BACKGROUND IMAGE: iSTOCK/GETTY IMAGES
The battle between Amazon and Google for cloud domination has many facets, but among the most prominent is big data cloud services.
Google famously invented MapReduce, but AWS has the more widely used platform for the technology today. Streaming data analytics could be the next frontier, and Google claims its new Dataflow technology trumps MapReduce.
"Google can't spend the next year just duplicating what AWS offers," said James Staten, analyst with Forrester Research, based in Cambridge, Mass. "They have to offer something that's uniquely Google that differentiates the platform, and it's very clear that they have staked out big data as something they believe they can differentiate on."

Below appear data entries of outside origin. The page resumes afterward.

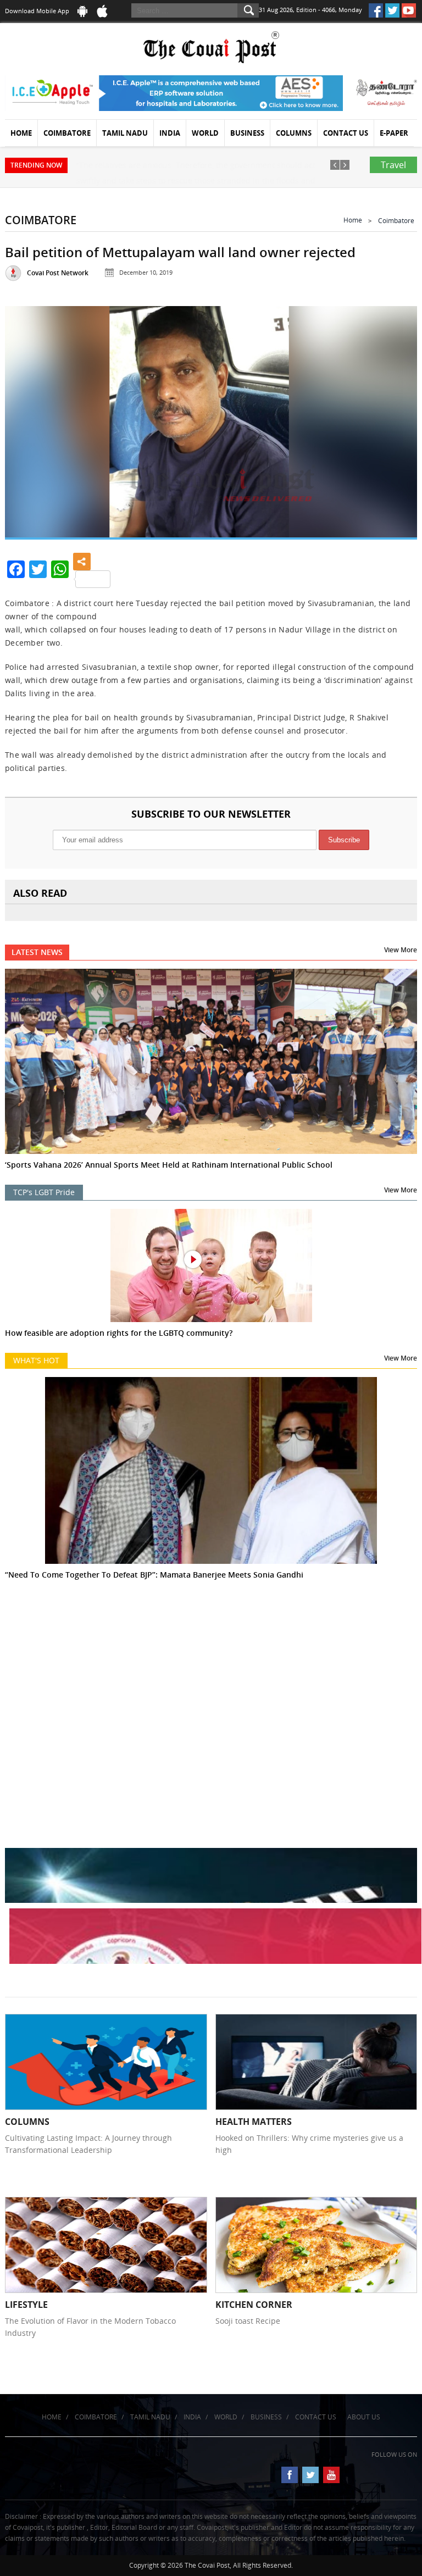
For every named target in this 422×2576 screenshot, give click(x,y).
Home (21, 133)
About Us (363, 2417)
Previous (25, 420)
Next (396, 420)
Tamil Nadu (125, 133)
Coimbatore (67, 133)
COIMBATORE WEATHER (211, 1663)
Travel (393, 165)
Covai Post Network (57, 272)
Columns (294, 133)
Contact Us (345, 133)
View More (400, 949)
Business (247, 133)
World (205, 133)
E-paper (394, 133)
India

Thirty percent of 375 respondents to a recent analyst survey said public cloud infrastructure as a service will be the IT trend with the biggest effect on their organizations' big data analytics strategies. Thirty-four percent also said big data software as a service will have the biggest impact, in Enterprise Data Analytics Trends: Market Drivers, Organizational Dynamics, and Customer Expectations, a May ESG report by Nik Rouda.
There is a high level of overlap between big data and public cloud trends, Rouda said in the report. Both cloud models are also being considered as places to aggregate and analyze vast and previously untapped volumes of data.
Today's battlegrounds: MapReduce and BigQuery
Amazon Web Services (AWS) has built a strong business with its Elastic MapReduce service, first launched in 2009. Today, big companies and startups alike use the service to glean insights from massive data stores, such as customer purchasing behavior and human genome mapping.
"The Hadoop space is really tied to MapReduce, so there's been a lot of market success with big leaders in this space … all promoting it and getting good traction," Rouda said.
Google's App Engine MapReduce, however, remains experimental.
Google's most popular big data cloud service is BigQuery, which allows users to perform SQL-like queries on large sets of data.
Workiva, a financial reporting software developer, pushes all its application logs and application analytics information to BigQuery to run analysis on things like application performance, feature usage and tracking trends in usage over time, according to Dave Tucker, senior director of platform development for the company, based in Ames, Iowa. Putting a SQL-like interface on big data queries has also shaped emerging big data trends, Rouda said.
MapReduce seems to be fading in popularity, Rouda said, in favor of applications like Spark, which do real-time processing, and projects that use SQL queries to search big data rather than writing to MapReduce.
Some big data practitioners on AWS disagree.
"To me, MapReduce is just a concept, the concept of how you process volumes of data by distributing them out, collapsing them into summaries and then merging the summaries," said Ed Abrams, principal software architect for SynapDx Corp., a biotech research firm based in Lexington, Mass. "I can't imagine that ever going away."
On the horizon: Streaming data analysis
Google began a private beta program for a new data analytics process it calls Dataflow in June, which company officials described as another evolution of MapReduce capable of examining a real-time stream of events and implementing multi-step processing pipelines.
This contrasts with MapReduce, which is used for batch analysis, Rouda said.
"Maybe you want to find, 'Show me all the customers who bought today, then show me all the customers in the Northeast who bought today, then show me if there were discounts,'" Rouda said. "It's definitely more real-time than MapReduce."
One of Amazon's newest services, Kinesis, is similar, particularly by processing real-time streams of data. Kinesis has been generally available for more than 10 months.
As for how Google will fare when Dataflow becomes generally available, Rouda said it's a new generation of technology the market will have to wrap its mind around.
"If you're limited finding people who can program for Elastic MapReduce, your numbers for Dataflow are going to be in the single digits," he said. "At this point it feels pretty targeted mostly for net-new applications being built in Google's compute cloud and using Google's data store."